11. Later, in the next meeting dated 27.08.2019, the arbitrator informed that if Issue No. 1 was to be tried as a preliminary one then it had to be decided on the basis of demurrer. The respondents were also told that, in such a scenario, they would afterwards not be able to contest any statement of fact stated by the claimant in the Statement of Claim or in their evidence, or attempt to prove the contrary. It was made clear that once the issue was decided, it would not be open to the parties to reagitate it subsequently. Over the course of the meeting, the counsel for the respondents seem to have acceded and submitted that no evidence was required to be led on their behalf in order to arrive at a decision insofar as the Issue No. 1 was concerned and also that they would be willing to proceed on the basis of demurrer. Hence, on the same day, the Issue No. 1 was heard on the basis of demurrer as a preliminary issue. The said issue came to be decided in favour of the petitioner herein. The relevant observations made in the interim award dated 27.08.2019 are reproduced as follows: - “1. The Arbitration has been fixed today to decide whether Issue No. 1 should be tried as a Preliminary issue. Parties are told, that if Issue No. 1 is to be tried today as a Preliminary Issue, then it has to be decided on the basis of demurrer. Respondents are told that they would then not be able to contest any statement of fact stated by the Claimant in the Statement of Claim or in their Evidence or on documents annexed to the Statement of Claim or to attempt to prove the contrary. It is clarified that if this Issue proceeds to a hearing on the basis of demurrer, it will be answered today and then it will not be open to reagitate the Issue subsequently.

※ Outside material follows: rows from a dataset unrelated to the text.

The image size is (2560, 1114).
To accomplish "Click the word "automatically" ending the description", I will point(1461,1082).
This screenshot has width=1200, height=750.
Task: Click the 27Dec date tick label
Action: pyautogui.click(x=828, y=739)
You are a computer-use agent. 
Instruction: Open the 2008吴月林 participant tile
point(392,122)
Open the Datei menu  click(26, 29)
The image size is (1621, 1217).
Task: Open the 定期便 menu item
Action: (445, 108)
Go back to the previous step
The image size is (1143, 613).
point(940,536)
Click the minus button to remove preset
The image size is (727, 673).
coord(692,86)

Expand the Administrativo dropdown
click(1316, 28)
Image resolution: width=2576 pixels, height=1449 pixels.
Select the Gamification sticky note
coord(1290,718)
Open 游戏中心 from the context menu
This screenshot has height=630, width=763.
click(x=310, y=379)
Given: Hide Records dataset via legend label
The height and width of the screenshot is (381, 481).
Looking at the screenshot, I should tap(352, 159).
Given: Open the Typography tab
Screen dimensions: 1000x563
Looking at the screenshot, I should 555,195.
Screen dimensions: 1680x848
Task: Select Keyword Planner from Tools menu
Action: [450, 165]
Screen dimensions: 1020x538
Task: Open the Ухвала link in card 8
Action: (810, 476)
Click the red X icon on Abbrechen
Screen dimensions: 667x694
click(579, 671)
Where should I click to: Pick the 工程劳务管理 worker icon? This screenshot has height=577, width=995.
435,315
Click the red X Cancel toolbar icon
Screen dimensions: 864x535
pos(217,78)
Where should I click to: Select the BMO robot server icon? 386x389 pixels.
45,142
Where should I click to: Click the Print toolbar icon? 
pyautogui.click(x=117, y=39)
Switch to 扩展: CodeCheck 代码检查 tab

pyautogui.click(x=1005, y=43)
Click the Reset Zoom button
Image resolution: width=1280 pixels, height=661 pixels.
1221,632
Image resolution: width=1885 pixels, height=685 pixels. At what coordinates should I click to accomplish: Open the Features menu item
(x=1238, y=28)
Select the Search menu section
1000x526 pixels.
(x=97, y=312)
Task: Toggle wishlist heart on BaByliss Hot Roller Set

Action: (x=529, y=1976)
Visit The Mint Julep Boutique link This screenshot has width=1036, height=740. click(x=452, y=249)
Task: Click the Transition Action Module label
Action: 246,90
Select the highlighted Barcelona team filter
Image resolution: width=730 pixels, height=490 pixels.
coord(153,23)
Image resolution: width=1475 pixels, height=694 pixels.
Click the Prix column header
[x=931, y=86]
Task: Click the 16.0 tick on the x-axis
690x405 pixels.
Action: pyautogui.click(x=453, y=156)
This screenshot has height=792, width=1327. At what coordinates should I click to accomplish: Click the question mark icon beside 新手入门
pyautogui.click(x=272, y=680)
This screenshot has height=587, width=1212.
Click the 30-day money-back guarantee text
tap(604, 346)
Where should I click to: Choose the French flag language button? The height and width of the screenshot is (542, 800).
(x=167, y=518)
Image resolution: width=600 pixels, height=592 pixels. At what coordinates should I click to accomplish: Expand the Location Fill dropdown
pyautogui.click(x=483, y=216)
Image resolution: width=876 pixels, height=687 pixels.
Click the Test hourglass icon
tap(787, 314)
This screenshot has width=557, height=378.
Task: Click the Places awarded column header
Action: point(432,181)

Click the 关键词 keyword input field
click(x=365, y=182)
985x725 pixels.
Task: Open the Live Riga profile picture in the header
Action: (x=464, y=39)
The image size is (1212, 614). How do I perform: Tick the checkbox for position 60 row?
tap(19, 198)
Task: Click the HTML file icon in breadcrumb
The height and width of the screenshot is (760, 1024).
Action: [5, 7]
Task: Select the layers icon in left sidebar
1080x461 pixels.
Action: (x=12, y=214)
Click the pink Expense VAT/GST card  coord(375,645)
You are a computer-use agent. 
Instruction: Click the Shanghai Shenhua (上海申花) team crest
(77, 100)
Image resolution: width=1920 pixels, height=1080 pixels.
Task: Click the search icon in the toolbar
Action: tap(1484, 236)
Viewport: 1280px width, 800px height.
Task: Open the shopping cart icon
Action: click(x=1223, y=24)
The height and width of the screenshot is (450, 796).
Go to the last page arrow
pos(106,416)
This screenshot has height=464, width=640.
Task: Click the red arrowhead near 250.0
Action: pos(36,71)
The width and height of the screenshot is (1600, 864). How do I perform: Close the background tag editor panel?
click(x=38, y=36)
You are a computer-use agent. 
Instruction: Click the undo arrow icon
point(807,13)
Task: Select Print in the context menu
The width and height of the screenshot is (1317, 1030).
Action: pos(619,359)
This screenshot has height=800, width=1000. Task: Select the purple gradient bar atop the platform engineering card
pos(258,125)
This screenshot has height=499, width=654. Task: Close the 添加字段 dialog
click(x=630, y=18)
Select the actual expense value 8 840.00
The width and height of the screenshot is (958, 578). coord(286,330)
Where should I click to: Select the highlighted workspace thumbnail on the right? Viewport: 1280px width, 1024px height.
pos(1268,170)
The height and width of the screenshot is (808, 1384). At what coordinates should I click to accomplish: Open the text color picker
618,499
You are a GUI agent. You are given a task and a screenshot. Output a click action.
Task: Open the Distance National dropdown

8. It appears that Mr Seksaria has not understood what the Tribunal had stated at the start. The authorities cited only deal with, what a Court or Tribunal can do. The question today is not what the Tribunal can or cannot do. Respondents have first to decide whether they want Issue No. 1 to be decided only on the basis of the Statement of Claim, documents annexed thereto and evidence of Claimant as they stand today. If so, it would necessarily mean on the basis of the demurer. What the Tribunal has enquired is whether the Respondents feel that any evidence is required on this Issue. If Respondents or any of them feel that evidence is necessary then they must say so at this stage. If issue No.1 is being argued today, it is on the basis that according to the Respondents no evidence is required to be led by them on this Issue. Therefore, this Issue will necessarily be argued today on the basis of a demurrer. Once the Issue is argued, this Tribunal is not going to leave this Issue unanswered so that parties can reagitate the same Issue subsequently. Therefore, Respondents are called upon again to state whether according to them this issue requires any evidence at all or whether it can be tried only on the basis of the pleadings. If the Respondents decide that this issue will require evidence, then the issue cannot be proceeded with today.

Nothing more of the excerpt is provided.